Also known as Agnes of Prague; princess; Poor Clare abbess; b. Prague, Bohemia, c. 12001205?; d. Prague, Bohemia, March 2, 1281 or 1282; canonized by Pope John Paul II, Nov. 12, 1989.

Agnes, daughter of Ottokar I, King of Bohemia, and Constance of Hungary, the sister of King Andreas II of Hungary, received her early education from the Cistercian nuns of Trebnitz. This cousin of St. Elizabeth of Hungary (12071231) was betrothed at the age of three to Boleslaus, son of Duke Henry of Silesia. Later she appealed to Pope Gregory IX, and he intervened on her behalf to allow her to consecrate herself to virginity.

Agnes established two hospitals for the poor, and she persuaded members of the Military Order of Crusaders of the Red Star (Bethlehemites) to staff them. In 1232, Agnes accomplished the building of a Franciscan friary and the Poor Clare convent of Saint Savior in Prague. Saint Clare sent her five nuns from Assisi to help establish the convent, where Agnes received the veil in 1234 or 1236 and was later elected abbess. Four letters from St. Clare addressed to Agnes are extant.

Agnes is known for her humility and loving service to others. She enjoyed cooking for the sisters and mending the clothes of lepers. She is said to have been gifted with the working of miracles and prescience. She predicted the victory of her brother Wenceslaus over the Duke of Austria. Before her peaceful death, Agnes obtained permission to give up all revenues and property held in common.

Agnes was buried near her convent. About 1322, her body was exhumed and transferred to a special coffin that was lost during the Hussite uprising.

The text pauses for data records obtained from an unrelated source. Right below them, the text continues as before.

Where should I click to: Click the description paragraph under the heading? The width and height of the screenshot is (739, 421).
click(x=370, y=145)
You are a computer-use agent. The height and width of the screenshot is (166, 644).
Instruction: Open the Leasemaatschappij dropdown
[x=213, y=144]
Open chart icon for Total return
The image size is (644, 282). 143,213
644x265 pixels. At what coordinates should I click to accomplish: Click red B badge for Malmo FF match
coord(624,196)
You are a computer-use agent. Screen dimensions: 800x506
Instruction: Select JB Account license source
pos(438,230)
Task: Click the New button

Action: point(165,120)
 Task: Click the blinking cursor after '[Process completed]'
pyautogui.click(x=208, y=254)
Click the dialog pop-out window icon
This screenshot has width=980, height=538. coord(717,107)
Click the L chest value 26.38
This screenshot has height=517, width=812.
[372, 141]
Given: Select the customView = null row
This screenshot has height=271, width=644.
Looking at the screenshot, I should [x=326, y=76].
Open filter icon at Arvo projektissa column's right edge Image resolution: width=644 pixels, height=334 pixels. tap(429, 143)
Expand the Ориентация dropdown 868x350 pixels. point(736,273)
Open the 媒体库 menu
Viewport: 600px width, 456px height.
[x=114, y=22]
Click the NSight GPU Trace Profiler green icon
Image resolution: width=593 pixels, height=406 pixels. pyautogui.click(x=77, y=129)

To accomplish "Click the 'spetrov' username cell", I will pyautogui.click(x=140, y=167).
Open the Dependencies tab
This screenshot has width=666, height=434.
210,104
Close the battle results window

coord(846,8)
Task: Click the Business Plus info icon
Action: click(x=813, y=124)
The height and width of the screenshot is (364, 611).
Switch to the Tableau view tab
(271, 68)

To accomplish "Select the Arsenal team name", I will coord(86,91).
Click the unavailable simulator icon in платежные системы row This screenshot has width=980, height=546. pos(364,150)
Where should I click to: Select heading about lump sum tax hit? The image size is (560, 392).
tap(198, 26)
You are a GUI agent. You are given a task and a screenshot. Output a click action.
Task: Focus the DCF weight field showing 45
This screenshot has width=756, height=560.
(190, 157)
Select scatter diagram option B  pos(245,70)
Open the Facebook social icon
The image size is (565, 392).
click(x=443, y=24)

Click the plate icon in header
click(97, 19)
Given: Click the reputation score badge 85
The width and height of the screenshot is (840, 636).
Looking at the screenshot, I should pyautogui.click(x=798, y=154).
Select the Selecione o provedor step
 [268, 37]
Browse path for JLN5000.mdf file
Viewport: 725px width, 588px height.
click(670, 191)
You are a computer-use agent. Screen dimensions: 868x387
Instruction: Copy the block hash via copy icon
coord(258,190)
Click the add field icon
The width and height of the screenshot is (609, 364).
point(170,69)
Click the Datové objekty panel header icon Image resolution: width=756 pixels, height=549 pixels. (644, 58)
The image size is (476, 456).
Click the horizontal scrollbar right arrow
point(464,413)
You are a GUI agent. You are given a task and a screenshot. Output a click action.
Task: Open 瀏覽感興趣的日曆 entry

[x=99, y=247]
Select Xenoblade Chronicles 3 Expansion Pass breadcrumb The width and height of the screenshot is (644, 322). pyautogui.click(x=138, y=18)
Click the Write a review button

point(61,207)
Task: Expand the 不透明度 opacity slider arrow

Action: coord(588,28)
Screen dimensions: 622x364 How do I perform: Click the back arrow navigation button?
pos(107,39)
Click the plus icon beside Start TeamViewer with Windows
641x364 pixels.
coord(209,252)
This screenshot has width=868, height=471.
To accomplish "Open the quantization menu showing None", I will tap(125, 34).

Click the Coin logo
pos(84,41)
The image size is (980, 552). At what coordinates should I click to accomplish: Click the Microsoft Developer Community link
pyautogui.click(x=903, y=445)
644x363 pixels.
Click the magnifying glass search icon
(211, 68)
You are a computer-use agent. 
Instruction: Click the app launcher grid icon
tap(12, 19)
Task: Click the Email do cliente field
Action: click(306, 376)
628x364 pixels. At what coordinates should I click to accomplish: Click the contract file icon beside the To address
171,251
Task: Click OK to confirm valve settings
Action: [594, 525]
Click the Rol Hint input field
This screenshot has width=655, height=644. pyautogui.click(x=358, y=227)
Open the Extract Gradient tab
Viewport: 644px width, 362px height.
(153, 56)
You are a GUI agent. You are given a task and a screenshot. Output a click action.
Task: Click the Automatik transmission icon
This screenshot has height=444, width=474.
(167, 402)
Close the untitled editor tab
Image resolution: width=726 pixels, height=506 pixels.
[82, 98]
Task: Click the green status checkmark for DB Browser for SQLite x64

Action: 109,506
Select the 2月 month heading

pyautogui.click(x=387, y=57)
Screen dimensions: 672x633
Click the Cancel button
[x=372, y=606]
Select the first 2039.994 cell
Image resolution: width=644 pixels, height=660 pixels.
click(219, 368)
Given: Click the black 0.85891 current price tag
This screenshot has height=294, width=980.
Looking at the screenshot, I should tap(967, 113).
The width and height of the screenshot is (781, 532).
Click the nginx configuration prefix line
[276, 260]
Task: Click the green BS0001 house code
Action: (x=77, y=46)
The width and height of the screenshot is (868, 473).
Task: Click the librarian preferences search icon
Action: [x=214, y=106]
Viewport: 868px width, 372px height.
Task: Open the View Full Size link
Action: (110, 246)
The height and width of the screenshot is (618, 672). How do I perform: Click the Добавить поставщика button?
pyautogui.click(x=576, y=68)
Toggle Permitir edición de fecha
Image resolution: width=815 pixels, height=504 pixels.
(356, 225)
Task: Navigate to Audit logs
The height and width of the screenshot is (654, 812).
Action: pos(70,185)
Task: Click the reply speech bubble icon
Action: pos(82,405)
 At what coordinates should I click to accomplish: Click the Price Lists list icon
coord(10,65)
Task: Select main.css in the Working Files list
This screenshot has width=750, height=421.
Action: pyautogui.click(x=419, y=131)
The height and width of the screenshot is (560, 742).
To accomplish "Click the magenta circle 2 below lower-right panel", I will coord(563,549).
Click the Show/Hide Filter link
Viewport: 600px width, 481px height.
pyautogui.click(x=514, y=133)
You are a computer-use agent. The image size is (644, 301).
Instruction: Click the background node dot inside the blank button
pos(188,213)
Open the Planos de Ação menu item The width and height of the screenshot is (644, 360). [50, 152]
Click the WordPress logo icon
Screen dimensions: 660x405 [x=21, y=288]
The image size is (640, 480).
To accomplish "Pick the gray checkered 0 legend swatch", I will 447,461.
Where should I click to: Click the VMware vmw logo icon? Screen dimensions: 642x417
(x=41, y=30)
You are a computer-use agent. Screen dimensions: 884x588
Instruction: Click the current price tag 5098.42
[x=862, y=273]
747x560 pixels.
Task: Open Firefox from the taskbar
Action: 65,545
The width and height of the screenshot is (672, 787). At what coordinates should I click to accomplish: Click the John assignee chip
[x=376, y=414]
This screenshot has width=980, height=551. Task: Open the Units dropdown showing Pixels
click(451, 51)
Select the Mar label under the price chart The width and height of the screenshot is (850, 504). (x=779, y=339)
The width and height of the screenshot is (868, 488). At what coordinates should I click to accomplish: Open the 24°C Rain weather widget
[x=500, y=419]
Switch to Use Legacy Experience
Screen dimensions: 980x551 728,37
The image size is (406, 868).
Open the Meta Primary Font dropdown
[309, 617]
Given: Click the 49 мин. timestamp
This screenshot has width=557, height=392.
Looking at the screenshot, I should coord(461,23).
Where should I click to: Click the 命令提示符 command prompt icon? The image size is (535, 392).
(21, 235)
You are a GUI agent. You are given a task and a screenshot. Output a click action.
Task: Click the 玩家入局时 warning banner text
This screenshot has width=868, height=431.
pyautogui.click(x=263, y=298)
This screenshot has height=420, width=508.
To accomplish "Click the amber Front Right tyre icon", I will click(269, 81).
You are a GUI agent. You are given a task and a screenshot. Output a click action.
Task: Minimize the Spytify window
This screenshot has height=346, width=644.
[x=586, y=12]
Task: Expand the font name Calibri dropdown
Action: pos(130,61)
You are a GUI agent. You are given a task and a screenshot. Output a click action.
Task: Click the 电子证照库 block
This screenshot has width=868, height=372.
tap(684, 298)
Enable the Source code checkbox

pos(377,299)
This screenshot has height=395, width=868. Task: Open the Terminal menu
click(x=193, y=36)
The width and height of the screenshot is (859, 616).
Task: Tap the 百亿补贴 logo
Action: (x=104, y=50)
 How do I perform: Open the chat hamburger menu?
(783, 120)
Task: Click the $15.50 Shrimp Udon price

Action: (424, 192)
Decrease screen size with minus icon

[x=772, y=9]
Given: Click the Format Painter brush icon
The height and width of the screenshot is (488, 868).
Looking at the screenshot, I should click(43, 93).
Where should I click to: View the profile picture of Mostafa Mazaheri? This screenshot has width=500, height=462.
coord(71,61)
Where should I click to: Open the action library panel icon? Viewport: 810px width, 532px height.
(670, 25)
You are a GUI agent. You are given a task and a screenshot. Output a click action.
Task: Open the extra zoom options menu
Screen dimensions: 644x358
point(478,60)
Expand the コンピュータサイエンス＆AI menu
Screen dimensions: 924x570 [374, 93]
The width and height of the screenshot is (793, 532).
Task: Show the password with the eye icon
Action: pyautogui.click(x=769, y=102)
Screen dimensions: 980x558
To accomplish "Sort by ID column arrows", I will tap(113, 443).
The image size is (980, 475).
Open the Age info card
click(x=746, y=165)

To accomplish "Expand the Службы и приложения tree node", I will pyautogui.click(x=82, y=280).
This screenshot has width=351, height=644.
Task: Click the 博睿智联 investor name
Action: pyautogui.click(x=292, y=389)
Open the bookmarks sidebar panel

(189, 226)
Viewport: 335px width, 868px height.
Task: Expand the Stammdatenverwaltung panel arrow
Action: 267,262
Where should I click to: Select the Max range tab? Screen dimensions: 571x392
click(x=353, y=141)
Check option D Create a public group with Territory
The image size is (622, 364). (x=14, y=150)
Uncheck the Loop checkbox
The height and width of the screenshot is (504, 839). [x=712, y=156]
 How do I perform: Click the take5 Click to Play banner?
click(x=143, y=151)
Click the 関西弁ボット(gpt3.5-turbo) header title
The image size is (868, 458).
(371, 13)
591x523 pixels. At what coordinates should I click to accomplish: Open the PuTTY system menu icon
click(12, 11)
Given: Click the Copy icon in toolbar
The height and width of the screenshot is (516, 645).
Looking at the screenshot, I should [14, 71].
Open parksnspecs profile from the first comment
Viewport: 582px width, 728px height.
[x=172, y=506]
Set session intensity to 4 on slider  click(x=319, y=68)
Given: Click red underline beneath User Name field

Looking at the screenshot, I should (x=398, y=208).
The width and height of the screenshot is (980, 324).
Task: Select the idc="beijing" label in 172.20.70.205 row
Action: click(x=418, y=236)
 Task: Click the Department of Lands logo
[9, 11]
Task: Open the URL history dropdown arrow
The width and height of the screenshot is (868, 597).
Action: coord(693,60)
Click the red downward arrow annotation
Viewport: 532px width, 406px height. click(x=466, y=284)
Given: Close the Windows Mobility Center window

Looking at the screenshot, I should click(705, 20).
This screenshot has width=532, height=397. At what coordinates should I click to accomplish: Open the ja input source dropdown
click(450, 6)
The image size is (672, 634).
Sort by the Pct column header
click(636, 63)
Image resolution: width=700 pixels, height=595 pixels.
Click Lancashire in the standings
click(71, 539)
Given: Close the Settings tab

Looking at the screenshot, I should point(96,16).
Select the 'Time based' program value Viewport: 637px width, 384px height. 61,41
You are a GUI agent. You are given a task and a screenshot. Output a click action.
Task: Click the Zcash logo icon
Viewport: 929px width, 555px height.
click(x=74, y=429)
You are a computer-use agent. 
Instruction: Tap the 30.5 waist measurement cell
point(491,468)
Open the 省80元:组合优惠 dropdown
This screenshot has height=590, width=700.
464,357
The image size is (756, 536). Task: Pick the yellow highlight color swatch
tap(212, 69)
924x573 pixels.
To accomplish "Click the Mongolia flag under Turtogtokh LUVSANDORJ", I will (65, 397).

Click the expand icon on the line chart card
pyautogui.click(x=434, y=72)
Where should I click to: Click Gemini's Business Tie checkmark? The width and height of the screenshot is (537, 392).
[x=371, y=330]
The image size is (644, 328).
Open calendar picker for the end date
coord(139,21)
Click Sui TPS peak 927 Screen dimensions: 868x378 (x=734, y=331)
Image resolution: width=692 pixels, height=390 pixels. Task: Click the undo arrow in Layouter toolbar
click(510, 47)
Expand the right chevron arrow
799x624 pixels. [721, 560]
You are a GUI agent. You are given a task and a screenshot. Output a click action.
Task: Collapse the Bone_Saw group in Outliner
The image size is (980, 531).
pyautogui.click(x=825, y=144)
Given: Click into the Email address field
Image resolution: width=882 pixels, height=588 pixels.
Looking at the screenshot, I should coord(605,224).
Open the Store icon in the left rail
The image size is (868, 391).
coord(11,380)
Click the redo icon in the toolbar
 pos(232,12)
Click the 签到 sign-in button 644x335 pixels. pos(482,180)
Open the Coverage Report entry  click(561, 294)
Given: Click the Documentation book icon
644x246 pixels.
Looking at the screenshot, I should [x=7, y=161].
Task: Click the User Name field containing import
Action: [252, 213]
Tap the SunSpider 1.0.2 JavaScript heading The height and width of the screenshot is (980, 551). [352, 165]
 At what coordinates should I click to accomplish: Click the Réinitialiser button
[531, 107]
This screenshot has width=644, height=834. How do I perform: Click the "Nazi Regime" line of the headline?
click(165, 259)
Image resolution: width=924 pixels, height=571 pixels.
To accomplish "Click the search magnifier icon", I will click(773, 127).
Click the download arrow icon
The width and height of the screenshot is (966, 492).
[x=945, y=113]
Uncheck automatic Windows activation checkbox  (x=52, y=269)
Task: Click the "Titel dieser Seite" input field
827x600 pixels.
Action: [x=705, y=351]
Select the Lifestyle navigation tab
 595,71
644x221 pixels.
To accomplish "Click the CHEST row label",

Feast: March 2 (Franciscans).

Bibliography: i. brady, ed., The Legend and Writings of St Clare of Assisi (New York 1953), 910, 8898, 157159. m. fassbinder, Die selige Agnes von Prag, eine königliche Klarissin (Werl 1957). t. johnson, "To Her Who Is Half of Her Soul: Clare of Assisi and the Medieval Epistolary Tradition [Analysis of Clare's Letters to Agnes of Prague]," Magistra: A Journal of Women's Spirituality in History 2, no. 1 (Summer 1996): 2450. j. nemec, Agnese Di Boemia: La Vita, Il Culto, La Legenda (Milan 1987). w. w. seton, Some New Sources for the Life of Bl. Agnes of Bohemia (Aberdeen, Scotland 1915; New York 1966).

[k. i. rabenstein]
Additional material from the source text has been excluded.